Embrace the alternative

The one piece of advice my grandmother gave to me before I left for college was this: Don't let girls hit on you.

Going into college, my worries involved handling the workload, making new friends and adjusting to life away from home for the first time.

The idea that I would arrive at Notre Dame and be barraged with girls interested in more than friendship never crossed my mind, though it was a worry that obviously plagued my grandmother.

I went to a fairly liberal Catholic high school, so I believe I have been exposed to people from a wider variety of backgrounds than my grandmother had been at the same point in her life.

In high school, I had several gay male friends, and I enjoyed the dimension they brought to my life. I spent many Friday nights checking out guys with my gay male friends in Washington, D.C., and though at times I felt like my social life was an episode of "Will and Grace," the friendships I made in high school with those living "alternative lifestyles" enriched my own life and taught me how to embrace those with lifestyles and views contrary to my own.

My grandmother does not need to worry about any uninvited advances by girls at Notre Dame. The societal preference towards heterosexual relationships is announced first at Frosh-O as the guys' dorms run around serenading the girls' dorms. Students made painfully aware their lack of tolerance and respect for the gay community at the pep rally by showing their distaste toward Zahm by calling it gay.

A gay or lesbian lifestyle may be tolerated, but perhaps not embraced and is certainly not a common sight on the Notre Dame campus. I have heard people joke that parietals encourage homosexuality, but I can testify that the orgies do not break out when the boys leave - at least not in my dorm.

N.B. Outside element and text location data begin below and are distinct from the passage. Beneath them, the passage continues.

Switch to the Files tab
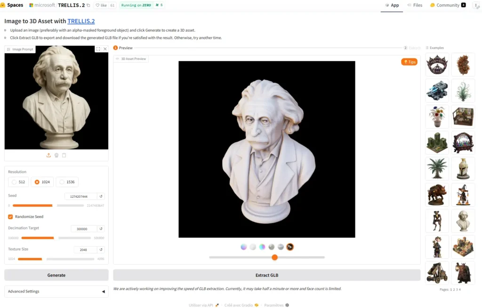The width and height of the screenshot is (482, 308). pos(417,5)
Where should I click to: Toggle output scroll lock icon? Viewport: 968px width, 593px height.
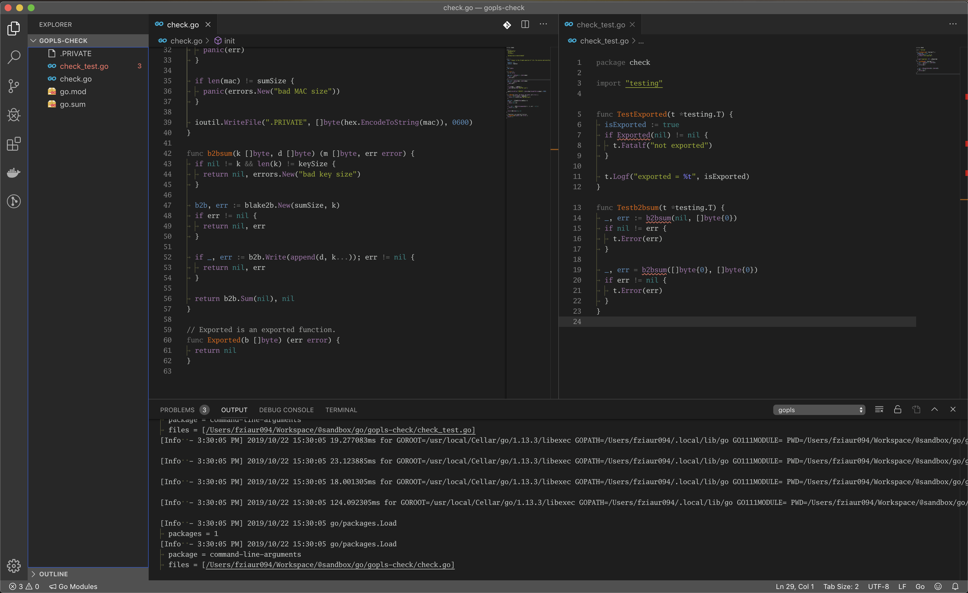[x=898, y=410]
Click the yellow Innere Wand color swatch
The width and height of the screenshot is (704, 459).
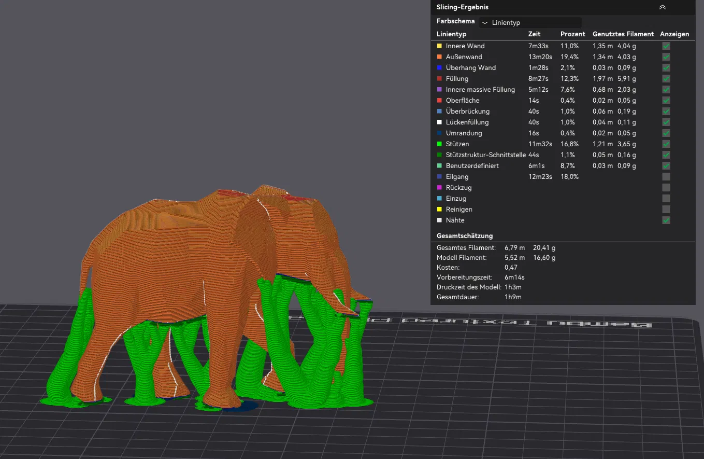pyautogui.click(x=439, y=46)
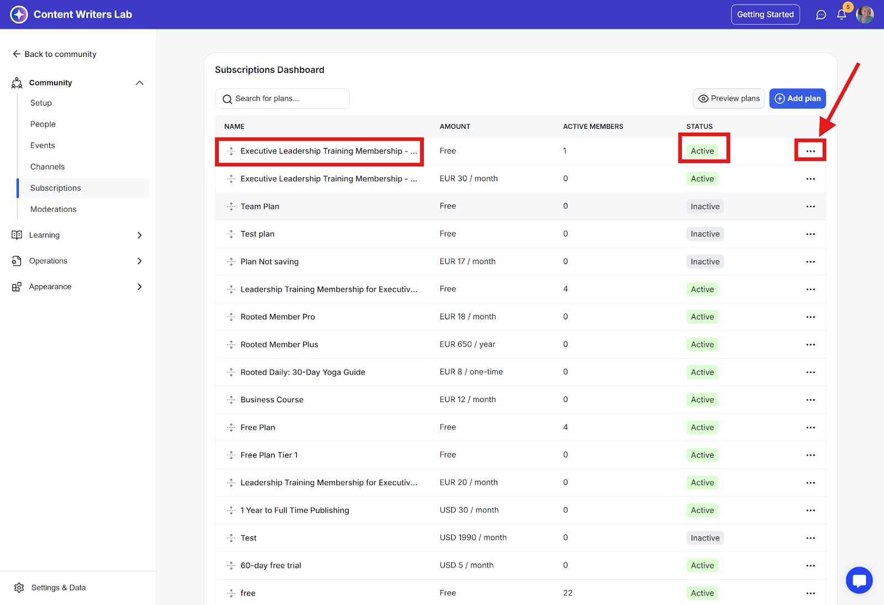
Task: Go to Moderations in sidebar
Action: 54,209
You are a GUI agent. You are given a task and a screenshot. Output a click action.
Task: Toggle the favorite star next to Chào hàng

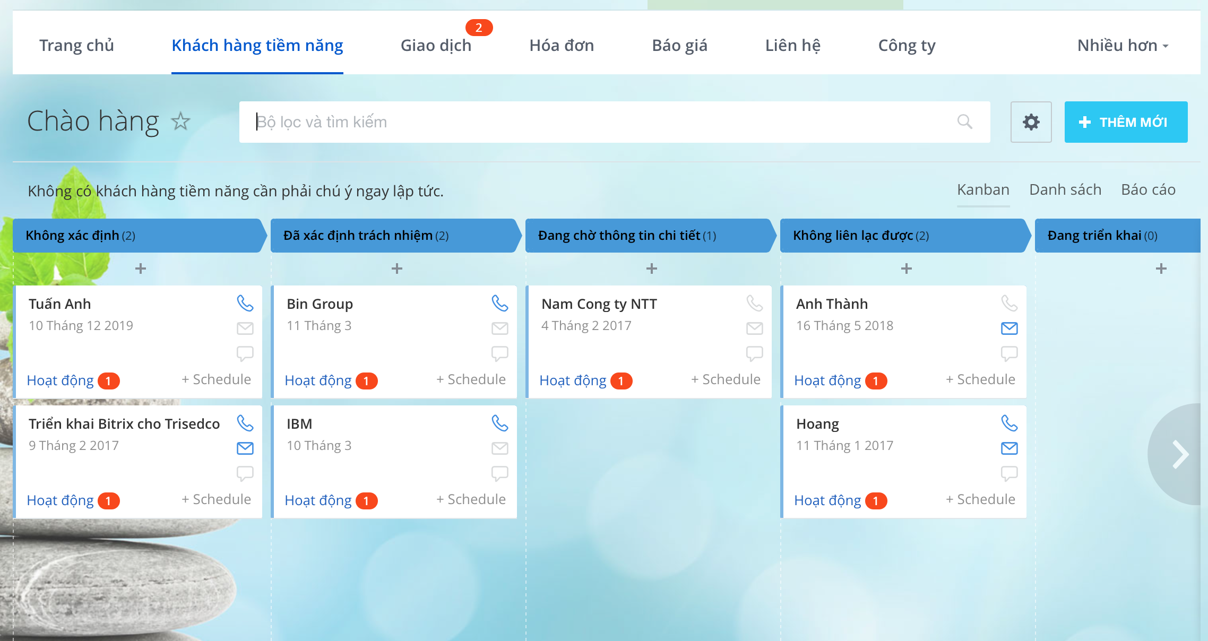tap(180, 122)
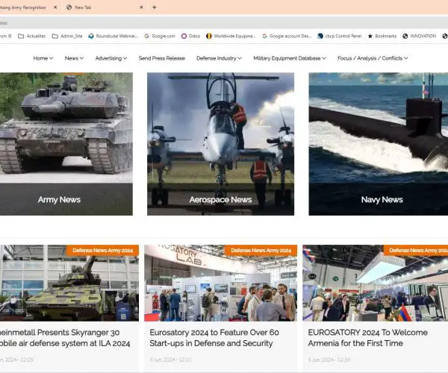Expand the Home dropdown menu
This screenshot has width=448, height=373.
click(43, 58)

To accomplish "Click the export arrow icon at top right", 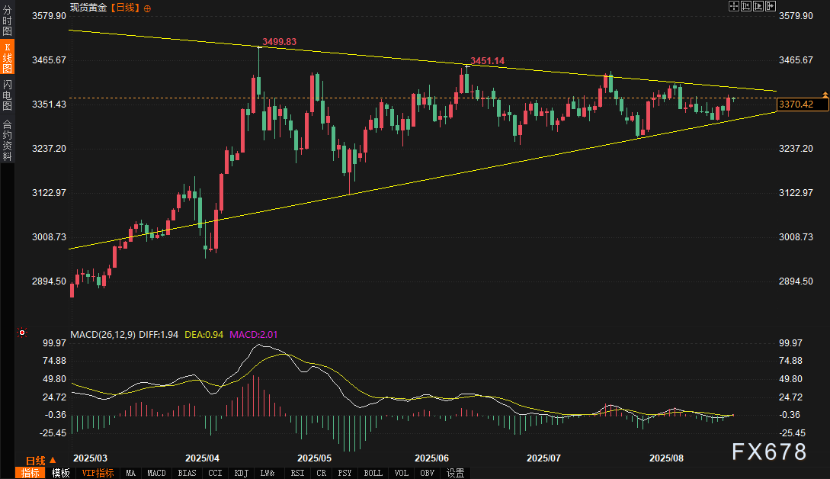I will click(770, 6).
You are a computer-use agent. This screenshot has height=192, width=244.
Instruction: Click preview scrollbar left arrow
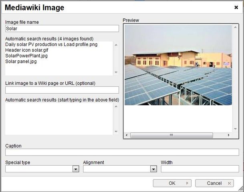(127, 135)
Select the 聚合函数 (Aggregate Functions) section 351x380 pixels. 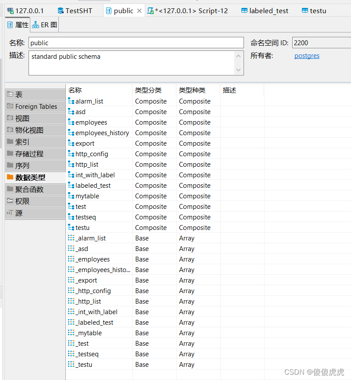[22, 189]
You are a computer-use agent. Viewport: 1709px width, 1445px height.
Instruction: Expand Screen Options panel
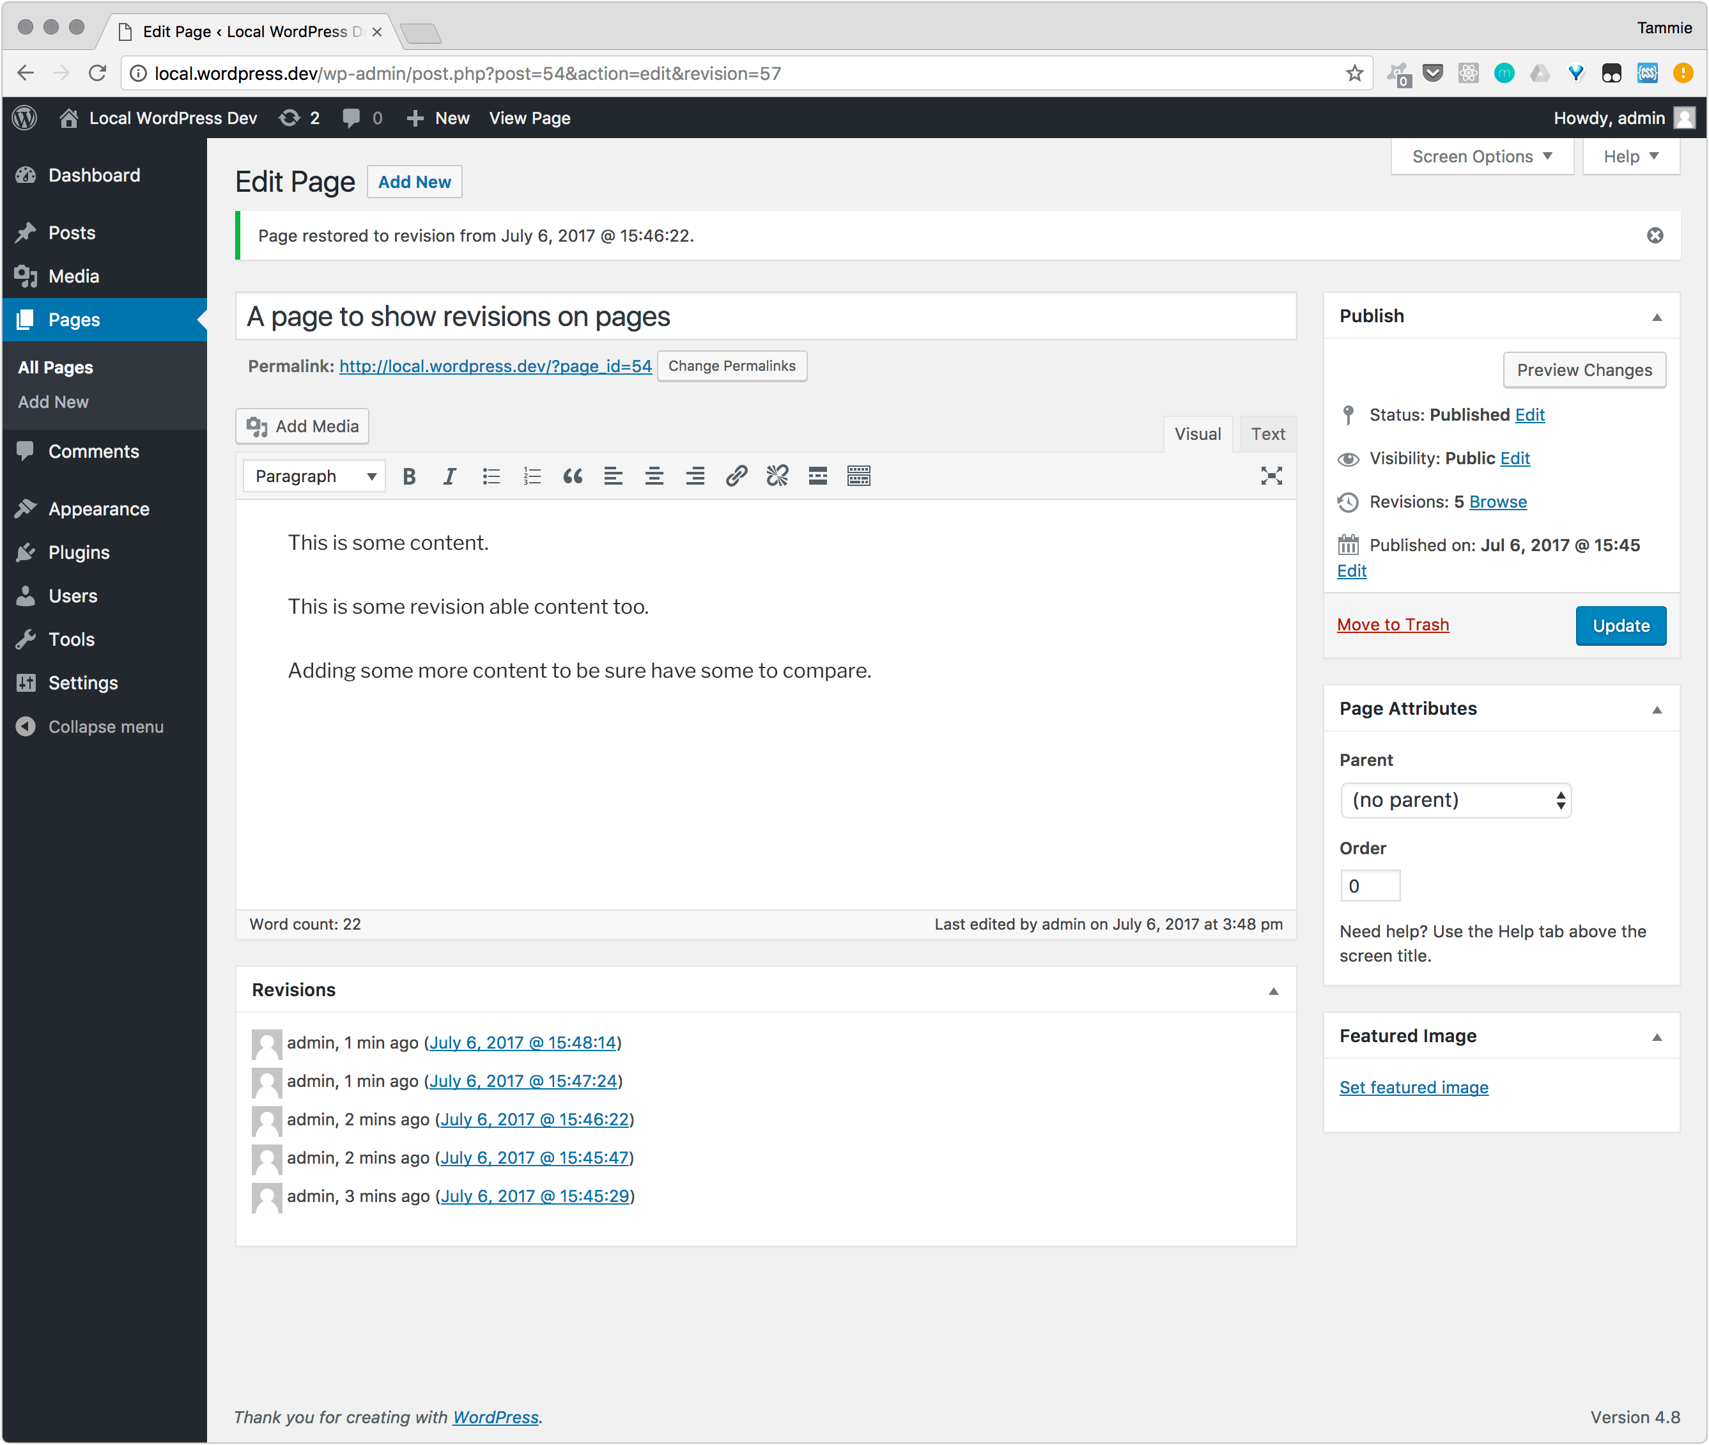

But the University does make an effort to encourage its students to tolerate the alternative lifestyle. Like all freshman, I recently attended a presentation given by the Standing Committee on Gay and Lesbian Student Needs. Two students related their stories of how they "came out of the closet" and shared the experiences they have had as homosexual students at Notre Dame. I am sure that other homosexual students attend the university, and I hope that all students can work towards embracing these members of the ND family so we can move down from the No. 2 spot on The Princeton Review's "Alternative Lifestyles Not an Alternative" List.

Perhaps one day Notre Dame will be comfortable with the situation my grandmother warned me of.